Mason County basketball fans used to take over the hotel every time the team wound up in the state tournament.

In 2002, a guest described the Continental Inn as serviceable and full of nice people but “definitely not the Ritz.”

The property saw a series of scandals. In 1984, a professor at what was then Cumberland College (now the University of the Cumberlands) was kidnapped at gunpoint from the hotel parking lot and later found safe in the trunk of a car in Dayton. In 1992, a man was charged with murder in connection with a shooting in room 154. A Lexington first-grade teacher was charged with prostitution after being arrested setting up a three-way at the hotel in 2000.

In 1984, Jerome Jernigan, the man accused of kidnapping Wallace Wilkinson, a businessman who would later become Kentucky’s governor, was found dead at the Continental Inn. Jernigan had kidnapped Wilkinson from his office and ordered him to get hold of $500,000 cash. Jernigan died of heart disease and never came to trial.

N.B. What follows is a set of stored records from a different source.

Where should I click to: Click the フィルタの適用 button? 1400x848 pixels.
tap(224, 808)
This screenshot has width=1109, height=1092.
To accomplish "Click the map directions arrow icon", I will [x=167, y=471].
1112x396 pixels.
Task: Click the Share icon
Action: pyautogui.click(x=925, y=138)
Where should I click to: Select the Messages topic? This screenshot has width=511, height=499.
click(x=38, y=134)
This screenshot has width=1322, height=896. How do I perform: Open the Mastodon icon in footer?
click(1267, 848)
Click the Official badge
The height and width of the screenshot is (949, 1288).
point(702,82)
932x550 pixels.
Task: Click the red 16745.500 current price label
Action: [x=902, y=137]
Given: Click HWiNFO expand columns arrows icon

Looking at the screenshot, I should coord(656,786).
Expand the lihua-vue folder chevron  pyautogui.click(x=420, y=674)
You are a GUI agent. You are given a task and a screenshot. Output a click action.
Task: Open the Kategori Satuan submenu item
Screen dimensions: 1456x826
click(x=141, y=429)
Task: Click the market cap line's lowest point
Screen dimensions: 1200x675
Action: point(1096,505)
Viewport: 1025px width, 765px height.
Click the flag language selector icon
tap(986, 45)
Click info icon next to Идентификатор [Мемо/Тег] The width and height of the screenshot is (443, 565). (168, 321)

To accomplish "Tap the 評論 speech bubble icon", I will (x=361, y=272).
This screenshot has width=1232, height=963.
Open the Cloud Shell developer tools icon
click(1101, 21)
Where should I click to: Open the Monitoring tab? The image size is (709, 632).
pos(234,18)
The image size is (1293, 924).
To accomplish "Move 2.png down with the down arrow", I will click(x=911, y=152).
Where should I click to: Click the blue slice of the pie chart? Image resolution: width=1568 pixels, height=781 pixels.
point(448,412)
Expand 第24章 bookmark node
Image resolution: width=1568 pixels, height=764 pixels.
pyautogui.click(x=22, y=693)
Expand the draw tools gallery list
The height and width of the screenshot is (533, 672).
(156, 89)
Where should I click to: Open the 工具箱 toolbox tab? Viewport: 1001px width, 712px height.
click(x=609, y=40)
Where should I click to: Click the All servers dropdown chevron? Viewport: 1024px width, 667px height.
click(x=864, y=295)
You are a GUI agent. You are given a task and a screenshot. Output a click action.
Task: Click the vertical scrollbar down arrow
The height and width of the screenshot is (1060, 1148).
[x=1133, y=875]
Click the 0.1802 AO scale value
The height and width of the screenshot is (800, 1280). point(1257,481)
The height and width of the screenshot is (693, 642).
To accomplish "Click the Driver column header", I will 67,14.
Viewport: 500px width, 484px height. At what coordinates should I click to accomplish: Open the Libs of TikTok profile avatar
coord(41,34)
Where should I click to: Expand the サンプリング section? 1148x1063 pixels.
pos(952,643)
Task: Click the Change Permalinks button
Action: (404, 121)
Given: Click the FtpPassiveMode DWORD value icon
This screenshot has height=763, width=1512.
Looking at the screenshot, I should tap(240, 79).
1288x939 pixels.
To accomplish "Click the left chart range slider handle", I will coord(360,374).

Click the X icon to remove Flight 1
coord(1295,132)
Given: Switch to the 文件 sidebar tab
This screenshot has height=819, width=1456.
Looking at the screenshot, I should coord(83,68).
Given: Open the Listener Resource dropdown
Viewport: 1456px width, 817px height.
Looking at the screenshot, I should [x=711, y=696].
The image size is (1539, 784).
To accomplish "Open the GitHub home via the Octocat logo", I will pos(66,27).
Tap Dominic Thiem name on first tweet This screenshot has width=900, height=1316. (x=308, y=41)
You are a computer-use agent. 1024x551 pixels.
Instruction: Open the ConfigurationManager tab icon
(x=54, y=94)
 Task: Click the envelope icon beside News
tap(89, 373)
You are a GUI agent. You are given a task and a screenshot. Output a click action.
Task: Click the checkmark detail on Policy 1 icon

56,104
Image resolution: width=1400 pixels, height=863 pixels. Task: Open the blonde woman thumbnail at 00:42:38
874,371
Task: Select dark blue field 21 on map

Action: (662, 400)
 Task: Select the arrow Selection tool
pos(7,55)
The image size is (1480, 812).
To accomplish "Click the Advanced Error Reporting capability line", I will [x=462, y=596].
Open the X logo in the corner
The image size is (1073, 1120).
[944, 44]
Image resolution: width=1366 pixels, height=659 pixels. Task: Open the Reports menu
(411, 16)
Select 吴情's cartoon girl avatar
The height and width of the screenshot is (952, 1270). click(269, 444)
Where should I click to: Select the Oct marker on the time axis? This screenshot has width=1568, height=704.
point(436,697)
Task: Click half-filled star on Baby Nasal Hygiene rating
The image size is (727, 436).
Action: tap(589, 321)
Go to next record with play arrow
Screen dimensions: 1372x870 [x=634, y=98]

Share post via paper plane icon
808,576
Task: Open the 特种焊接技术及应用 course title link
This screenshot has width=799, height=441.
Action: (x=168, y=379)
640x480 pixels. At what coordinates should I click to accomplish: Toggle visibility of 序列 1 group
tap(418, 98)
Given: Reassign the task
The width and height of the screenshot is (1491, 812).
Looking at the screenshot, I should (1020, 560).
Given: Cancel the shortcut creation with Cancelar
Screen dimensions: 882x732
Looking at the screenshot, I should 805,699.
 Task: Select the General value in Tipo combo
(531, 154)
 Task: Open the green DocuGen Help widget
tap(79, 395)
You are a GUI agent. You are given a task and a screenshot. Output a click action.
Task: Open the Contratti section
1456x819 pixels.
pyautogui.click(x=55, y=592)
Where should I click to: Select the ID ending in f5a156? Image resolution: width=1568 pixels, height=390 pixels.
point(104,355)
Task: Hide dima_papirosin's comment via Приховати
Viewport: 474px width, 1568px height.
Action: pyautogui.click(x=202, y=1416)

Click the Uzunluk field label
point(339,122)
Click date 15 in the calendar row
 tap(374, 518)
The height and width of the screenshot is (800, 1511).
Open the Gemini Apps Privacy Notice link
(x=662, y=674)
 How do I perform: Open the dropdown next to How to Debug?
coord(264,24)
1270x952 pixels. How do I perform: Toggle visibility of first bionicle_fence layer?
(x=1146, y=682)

The Continental Inn has been closed since 2005, but the 13-acre site had been slow to redevelop before the Infiniti development up front.

A psychic asked to read the inn’s spirit at a psychic fair in 2002 said that it was haunted by the friendly spirit of a man named Don who had an interest in food service.

Whether Don’s spirit departed with the final piece of the Continental could not be determined.